# 2.5: Power

- Page ID
- 7077

It will be evident that the function of a lens is to *change the convergence* of a beam of light. Indeed the difference between the initial and final convergence is called the *power P* of the lens, or of a refracting interface, or of a reflecting mirror. Thus, here is the only equation you need to know in geometric optics. (Well, maybe not quite true.)

Final convergence = initial convergence plus power,

or

\[ C_2 = C_1 + P. \label{eq:2.5.1} \]

In order to solve a question in geometric optics, then, it is necessary to know the power of the optical system.

There are three basic optical elements for which we need to know the power, namely a lens, a refracting interface, and a reflecting surface.

I am now going to *tell you*, without proof, what the powers of these elements are. I shall supply proofs later. For the moment, I want us to become used to using the formulas, accurately and at speed.

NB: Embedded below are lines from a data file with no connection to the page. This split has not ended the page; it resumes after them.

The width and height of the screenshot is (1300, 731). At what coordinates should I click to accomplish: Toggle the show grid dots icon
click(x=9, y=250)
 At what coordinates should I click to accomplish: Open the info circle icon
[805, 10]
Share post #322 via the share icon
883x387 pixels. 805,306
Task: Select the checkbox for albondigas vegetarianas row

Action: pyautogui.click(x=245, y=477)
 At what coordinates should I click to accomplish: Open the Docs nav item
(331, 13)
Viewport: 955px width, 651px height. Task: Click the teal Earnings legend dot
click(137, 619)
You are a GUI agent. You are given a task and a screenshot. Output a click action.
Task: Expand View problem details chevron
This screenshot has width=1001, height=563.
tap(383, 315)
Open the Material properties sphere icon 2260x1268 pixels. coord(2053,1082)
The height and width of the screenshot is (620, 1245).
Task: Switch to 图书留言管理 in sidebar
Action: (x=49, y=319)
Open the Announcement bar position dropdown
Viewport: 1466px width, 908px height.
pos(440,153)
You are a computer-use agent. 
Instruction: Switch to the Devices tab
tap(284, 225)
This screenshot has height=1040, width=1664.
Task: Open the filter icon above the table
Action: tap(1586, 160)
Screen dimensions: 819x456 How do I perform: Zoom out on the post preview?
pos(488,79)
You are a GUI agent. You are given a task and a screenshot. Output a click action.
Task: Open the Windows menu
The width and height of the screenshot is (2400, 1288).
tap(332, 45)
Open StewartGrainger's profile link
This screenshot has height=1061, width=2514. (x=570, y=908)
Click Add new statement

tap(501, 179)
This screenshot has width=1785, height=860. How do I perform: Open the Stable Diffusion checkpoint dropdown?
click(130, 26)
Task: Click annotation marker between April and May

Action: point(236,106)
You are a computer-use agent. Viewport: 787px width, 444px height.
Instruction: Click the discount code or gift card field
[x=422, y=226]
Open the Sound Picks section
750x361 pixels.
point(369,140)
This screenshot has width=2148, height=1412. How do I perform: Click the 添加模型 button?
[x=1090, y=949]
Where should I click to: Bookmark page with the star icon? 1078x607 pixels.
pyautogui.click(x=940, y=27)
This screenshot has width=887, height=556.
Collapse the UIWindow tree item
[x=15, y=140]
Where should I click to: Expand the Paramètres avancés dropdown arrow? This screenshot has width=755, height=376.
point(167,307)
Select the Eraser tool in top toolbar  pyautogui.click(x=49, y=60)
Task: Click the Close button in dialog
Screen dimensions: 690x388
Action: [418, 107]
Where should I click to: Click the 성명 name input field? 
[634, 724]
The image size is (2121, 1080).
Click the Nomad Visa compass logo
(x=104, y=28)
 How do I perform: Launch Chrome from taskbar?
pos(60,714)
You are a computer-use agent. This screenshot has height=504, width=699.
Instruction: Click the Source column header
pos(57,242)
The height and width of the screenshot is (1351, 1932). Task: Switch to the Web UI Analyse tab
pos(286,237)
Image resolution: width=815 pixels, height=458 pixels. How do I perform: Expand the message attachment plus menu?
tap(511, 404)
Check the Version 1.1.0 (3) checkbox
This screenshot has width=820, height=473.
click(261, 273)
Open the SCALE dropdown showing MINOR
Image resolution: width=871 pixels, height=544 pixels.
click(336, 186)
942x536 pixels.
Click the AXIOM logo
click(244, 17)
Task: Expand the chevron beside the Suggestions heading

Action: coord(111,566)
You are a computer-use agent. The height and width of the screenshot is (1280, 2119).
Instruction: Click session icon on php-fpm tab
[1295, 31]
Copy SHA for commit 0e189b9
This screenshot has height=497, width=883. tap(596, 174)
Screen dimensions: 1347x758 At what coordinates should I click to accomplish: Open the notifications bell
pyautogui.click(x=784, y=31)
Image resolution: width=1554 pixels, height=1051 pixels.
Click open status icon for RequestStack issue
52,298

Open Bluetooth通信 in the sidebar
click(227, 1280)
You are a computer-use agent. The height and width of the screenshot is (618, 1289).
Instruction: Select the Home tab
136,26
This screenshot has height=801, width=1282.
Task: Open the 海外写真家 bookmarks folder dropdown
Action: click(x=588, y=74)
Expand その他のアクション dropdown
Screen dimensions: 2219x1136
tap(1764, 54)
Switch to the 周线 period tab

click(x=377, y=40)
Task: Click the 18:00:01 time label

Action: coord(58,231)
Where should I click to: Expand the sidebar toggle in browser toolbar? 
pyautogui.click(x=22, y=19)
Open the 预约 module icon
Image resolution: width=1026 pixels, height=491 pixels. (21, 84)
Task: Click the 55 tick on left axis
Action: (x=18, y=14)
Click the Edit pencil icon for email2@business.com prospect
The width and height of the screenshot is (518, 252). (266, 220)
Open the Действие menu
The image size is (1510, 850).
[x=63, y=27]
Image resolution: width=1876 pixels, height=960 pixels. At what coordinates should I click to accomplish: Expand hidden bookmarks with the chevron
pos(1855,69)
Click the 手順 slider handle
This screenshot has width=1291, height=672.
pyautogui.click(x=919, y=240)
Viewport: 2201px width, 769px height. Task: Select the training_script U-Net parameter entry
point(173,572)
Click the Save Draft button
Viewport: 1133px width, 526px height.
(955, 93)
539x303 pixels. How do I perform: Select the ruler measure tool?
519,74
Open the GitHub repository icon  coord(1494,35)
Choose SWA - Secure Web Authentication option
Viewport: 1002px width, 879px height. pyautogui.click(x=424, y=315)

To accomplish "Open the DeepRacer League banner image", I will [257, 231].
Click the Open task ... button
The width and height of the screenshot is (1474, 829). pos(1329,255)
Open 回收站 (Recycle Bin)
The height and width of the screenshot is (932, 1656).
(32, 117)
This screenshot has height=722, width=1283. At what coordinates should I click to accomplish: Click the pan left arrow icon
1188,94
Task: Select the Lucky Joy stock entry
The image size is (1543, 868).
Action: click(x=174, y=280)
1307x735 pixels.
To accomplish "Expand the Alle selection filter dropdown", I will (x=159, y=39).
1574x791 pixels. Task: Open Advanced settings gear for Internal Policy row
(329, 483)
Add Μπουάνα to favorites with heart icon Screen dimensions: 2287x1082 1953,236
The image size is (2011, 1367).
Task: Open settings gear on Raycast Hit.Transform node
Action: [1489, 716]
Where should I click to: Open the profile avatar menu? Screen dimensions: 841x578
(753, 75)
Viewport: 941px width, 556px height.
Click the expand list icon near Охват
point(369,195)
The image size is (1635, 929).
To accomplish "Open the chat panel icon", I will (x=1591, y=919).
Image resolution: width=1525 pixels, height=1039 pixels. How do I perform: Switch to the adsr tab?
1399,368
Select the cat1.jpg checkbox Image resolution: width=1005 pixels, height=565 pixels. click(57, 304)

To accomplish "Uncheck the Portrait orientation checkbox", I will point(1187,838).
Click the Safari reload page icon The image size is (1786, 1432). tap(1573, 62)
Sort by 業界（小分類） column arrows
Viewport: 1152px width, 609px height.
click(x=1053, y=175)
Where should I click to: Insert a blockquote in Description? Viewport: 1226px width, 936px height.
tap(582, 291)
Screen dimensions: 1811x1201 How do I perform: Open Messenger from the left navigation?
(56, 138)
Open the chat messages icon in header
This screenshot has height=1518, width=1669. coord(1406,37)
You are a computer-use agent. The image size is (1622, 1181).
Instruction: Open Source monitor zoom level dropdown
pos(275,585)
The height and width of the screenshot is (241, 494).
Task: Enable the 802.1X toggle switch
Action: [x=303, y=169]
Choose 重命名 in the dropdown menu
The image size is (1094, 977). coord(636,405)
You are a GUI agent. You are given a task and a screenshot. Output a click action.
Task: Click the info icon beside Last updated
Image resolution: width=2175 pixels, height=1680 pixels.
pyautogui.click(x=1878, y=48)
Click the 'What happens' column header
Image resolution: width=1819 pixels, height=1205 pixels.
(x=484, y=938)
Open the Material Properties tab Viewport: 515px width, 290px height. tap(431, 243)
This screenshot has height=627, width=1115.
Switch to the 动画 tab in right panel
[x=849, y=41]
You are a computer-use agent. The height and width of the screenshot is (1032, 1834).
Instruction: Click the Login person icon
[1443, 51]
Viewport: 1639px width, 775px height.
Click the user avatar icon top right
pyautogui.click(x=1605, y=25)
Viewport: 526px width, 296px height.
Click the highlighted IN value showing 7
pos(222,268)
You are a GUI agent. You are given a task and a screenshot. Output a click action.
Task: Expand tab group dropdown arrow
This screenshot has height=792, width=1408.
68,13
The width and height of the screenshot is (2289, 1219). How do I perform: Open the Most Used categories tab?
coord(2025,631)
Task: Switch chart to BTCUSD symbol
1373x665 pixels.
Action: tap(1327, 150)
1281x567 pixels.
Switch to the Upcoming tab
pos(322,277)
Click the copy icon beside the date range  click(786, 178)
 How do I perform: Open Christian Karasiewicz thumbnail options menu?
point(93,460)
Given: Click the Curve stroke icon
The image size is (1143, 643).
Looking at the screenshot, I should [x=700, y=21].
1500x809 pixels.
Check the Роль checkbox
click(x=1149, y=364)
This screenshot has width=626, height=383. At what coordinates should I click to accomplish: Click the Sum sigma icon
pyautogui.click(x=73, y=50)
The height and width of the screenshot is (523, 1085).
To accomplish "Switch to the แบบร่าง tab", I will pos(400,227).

1. The power of a lens of focal length \(f\) is

\[ P = \frac{1}{f}. \label{eq:2.5.2} \]

Note that by the focal length of a lens I mean the focal length of the lens when it is in a vacuum, or, what amounts to almost the same thing, when it is in air.

**Sign convention:**

**The focal length of a converging lens is positive; **

**The focal length of a diverging lens is negative.**

2. The power of a refracting interface, of radius of curvature \(r\), separating media of refractive indices \(n_1\) and \(n_2\), is

\[ P = \frac{n_2-n_1}{r}.\label{eq:2.5.3} \]

**Sign convention:**

**The radius of curvature of a convex surface or interface is positive; **

**The radius of curvature of a concave surface or interface is negative.**

3. The power of a reflecting spherical surface of radius of curvature \(r\) immersed in a medium of refractive index \(n\) is

\[P = -\frac{2n}{r}. \label{eq:2.5.4} \]

Power can be expressed in cm^{−1} or in m^{−1}. In this connection a m^{−1} is sometimes called a __diopter__. Thus a lens of focal length 5 cm has a power of 20 diopters.